The Grim Reaper sits on the heart surgeon's shoulder. A slip of the hand and life ebbs away. The balance between life and death is so delicate, and the heart surgeon walks that rope between the two. In the operating room there is no time for doubt. It is flesh, blood, rib-retractors and pumping the vital organ with your bare hand to squeeze the life back into it. An off-day can have dire consequences - this job has a steep learning curve, and the cost is measured in human life. Cardiac surgery is certainly not for the faint of heart.
Professor Stephen Westaby took chances and pushed the boundaries of modern heart surgery. He saved hundreds of lives over the course of a thirty-five year career and now, in his astounding memoir, Westaby details some of his most remarkable and poignant cases: the baby who had suffered multiple heart attacks by six months old, a woman who lived the nightmare of locked-in syndrome, and a man whose life was powered by a battery for eight years.
A powerful, important and incredibly moving book, Fragile Lives offers an exceptional insight into the exhilarating and sometimes tragic world of heart surgery, and how it feels to hold someone's life in your hands.

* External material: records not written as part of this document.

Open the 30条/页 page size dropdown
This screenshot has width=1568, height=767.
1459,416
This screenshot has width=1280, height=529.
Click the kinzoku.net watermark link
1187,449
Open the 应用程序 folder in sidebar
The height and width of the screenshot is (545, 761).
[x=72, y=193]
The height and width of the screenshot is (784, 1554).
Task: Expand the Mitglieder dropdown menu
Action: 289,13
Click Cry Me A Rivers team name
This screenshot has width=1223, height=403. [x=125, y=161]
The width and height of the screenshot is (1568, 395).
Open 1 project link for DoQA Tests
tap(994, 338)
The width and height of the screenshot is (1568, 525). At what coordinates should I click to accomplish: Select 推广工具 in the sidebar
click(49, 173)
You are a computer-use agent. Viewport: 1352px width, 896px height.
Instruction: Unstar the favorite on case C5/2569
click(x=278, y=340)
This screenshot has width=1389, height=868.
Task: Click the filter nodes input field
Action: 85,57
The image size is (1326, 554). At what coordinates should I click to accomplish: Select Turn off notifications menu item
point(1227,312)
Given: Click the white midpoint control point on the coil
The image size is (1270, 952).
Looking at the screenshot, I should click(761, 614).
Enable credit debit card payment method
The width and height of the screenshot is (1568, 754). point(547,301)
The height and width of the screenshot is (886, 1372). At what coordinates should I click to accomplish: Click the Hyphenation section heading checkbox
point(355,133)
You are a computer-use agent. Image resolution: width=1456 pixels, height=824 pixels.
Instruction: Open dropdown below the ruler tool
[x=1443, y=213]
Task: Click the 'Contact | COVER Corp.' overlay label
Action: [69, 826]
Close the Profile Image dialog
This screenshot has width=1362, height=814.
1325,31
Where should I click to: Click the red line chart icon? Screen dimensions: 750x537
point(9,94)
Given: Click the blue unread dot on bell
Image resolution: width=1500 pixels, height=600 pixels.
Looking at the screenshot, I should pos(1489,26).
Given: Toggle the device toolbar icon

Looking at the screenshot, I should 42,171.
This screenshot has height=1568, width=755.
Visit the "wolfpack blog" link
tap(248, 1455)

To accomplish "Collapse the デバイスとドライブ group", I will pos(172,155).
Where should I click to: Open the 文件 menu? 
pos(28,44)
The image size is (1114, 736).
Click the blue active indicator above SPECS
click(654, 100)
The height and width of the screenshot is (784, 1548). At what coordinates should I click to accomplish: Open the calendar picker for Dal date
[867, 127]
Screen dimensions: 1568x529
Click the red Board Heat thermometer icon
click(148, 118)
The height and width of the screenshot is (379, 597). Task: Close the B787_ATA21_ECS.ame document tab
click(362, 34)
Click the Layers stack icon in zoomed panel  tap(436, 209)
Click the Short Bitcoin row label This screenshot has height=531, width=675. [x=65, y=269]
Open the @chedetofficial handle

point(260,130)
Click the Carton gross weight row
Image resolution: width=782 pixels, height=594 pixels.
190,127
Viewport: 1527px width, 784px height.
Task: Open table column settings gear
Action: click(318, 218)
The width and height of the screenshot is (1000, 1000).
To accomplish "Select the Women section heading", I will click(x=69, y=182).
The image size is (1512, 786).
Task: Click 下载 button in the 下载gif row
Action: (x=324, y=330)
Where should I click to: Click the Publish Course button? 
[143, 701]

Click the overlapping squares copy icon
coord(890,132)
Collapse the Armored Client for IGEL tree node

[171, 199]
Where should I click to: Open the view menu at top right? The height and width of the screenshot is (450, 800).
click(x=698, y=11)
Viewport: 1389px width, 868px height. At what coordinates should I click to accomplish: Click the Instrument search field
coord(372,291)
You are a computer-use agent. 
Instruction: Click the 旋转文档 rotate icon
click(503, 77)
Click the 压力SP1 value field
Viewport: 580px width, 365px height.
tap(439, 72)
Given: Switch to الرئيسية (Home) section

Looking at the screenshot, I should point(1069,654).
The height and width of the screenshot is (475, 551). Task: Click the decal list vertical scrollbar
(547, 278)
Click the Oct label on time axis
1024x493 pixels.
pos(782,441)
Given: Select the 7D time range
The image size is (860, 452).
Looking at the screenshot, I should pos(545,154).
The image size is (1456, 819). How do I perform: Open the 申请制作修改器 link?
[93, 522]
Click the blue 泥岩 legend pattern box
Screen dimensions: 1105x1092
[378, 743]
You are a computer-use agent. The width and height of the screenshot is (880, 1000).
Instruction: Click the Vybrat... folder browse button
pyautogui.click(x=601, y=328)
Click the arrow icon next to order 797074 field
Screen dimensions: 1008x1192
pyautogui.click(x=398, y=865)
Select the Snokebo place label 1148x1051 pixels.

The skill, insight and the undoubted resonance (both emotional and intellectual) of recent medical biographies, including the Waterstones’ bestseller When Breath Becomes Air, highlight our perpetual fascination with a career that for many years has been shrouded in mystery. Fragile Lives brings into sharp relief the conflict between societies’ expectations of surgery to heal and restore us and the bravery, frailty and human fallibility of the people who wield the scalpel.